I'm trying to prove that the function $f: \mathbb{R} ^2 \to \mathbb{R}$ such that $f(x,y)=3x^4-4x^2y+y^2$ has no local minimum in any disk, but my proof is long and very inefficient. Any ideas?
I started my proof noticing that $f(x,y)=(3x^2-y)(x^2-y)$
Then $f(x,y) < 0$ if $3x^2>y>x^2$ and $f(x,y) \geq 0$ otherwise.
In the case where $3x^2>y>x^2$:
Let $S=\{(x,y) \in \mathbb{R} ^2 | 3x^2>y>x^2\}$. Let $\delta>0$ and $D=B_\delta (0,0)-\{(0,0)\}$ an arbitrary disk.

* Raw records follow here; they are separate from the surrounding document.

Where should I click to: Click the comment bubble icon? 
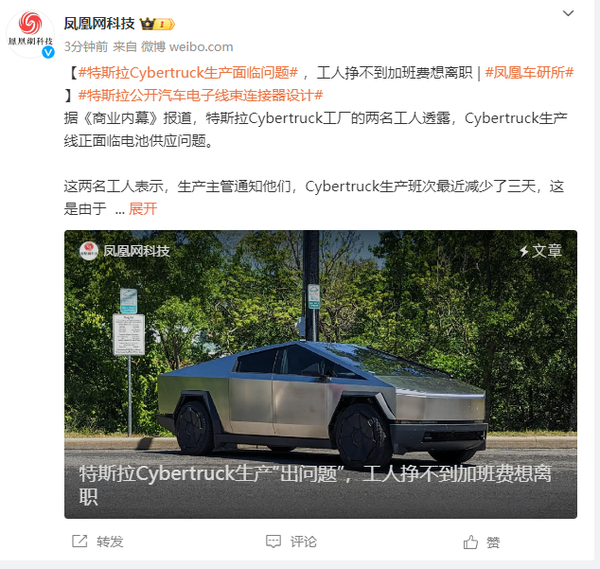(x=273, y=541)
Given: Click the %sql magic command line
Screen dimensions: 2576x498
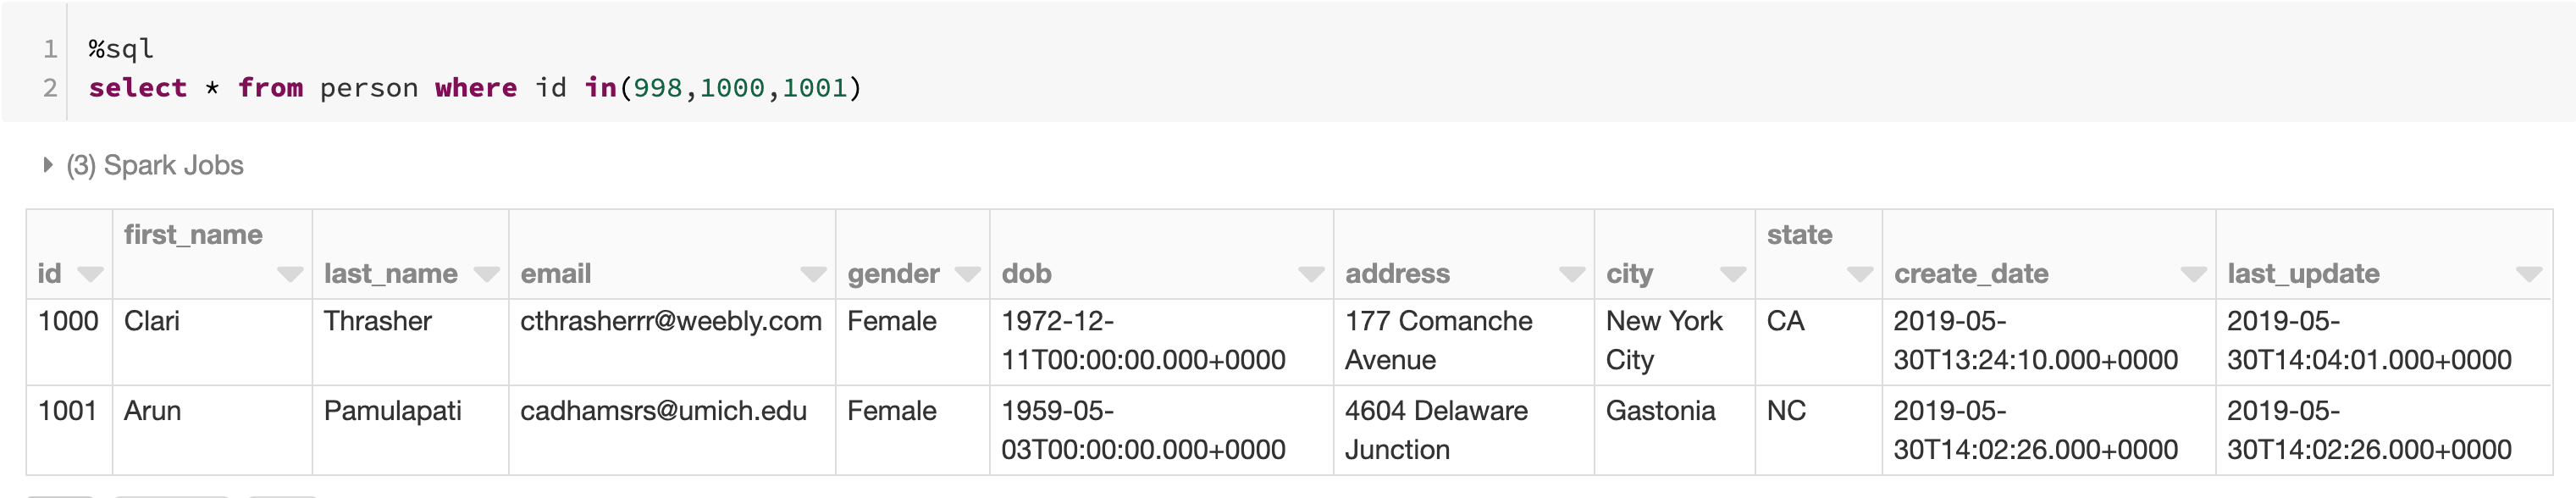Looking at the screenshot, I should pyautogui.click(x=121, y=48).
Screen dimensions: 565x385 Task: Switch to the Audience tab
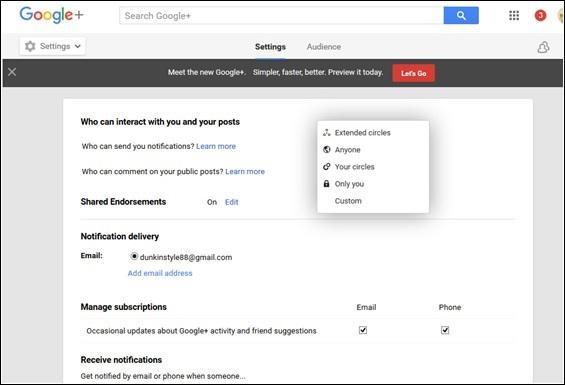pos(324,47)
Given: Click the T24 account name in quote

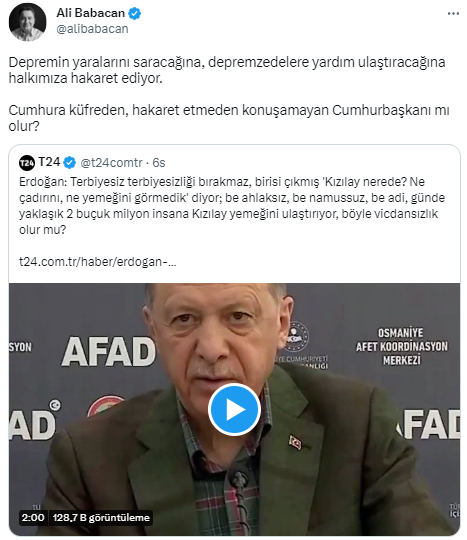Looking at the screenshot, I should click(49, 162).
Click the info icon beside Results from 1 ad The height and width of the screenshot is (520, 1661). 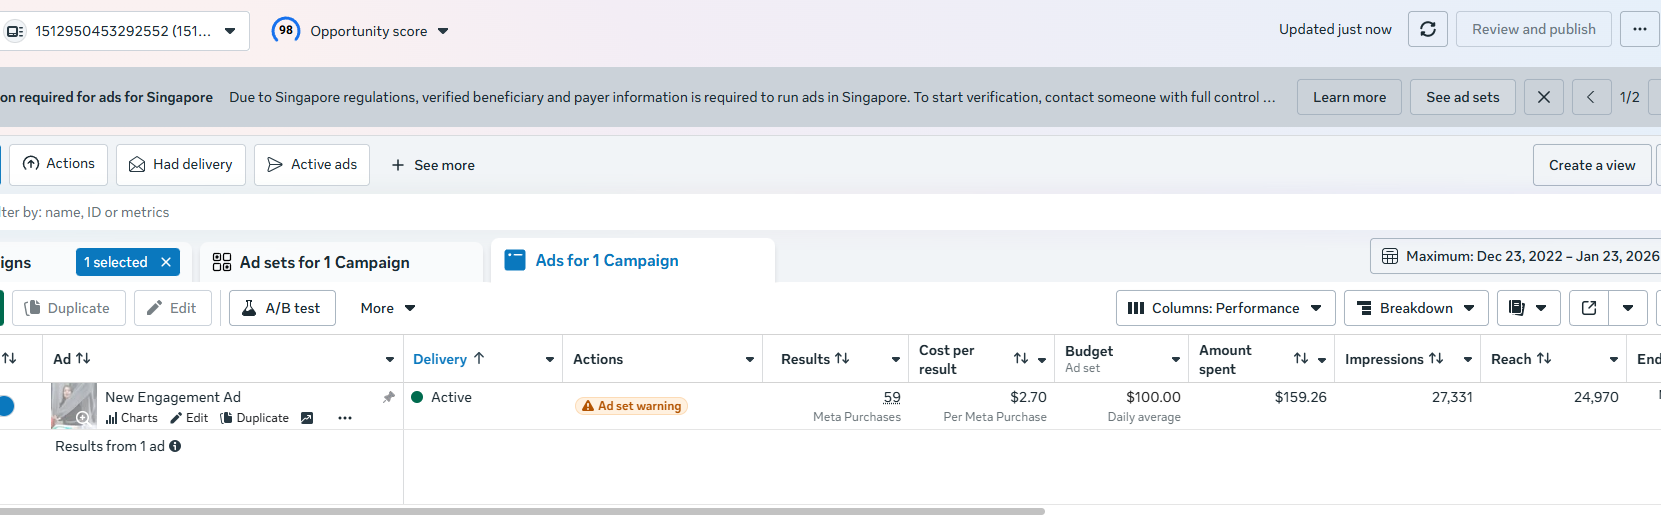tap(175, 446)
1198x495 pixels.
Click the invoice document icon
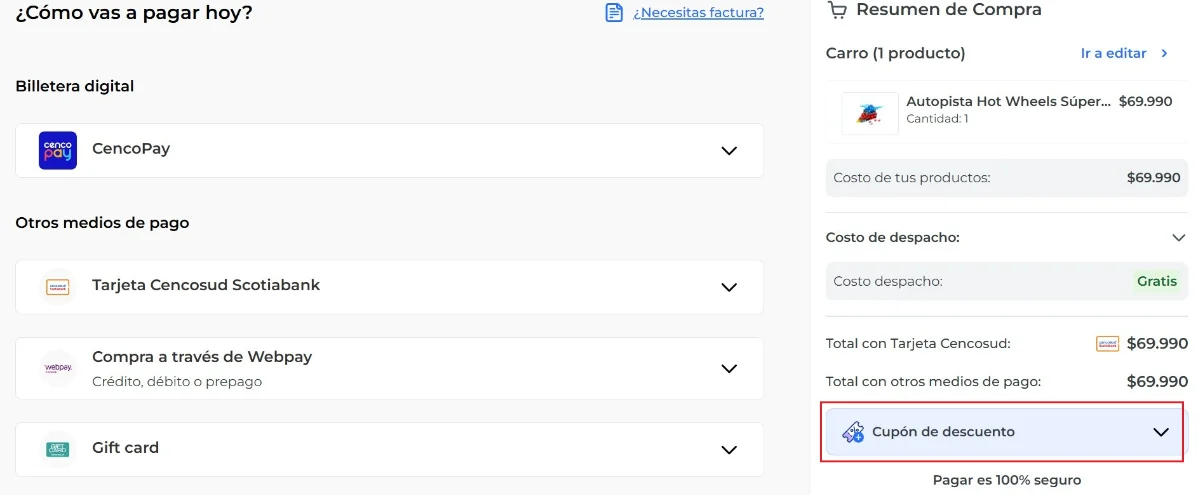614,13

If $u \in S \cup D$, then I tried to proof that always exists $v \in S \cup D$ such that $f(u) > f(v)$ and in this way, there's no local minimum in the disk. But my proof is very very long.
And I didn't do the proof of the second case (i.e., $u \notin S$).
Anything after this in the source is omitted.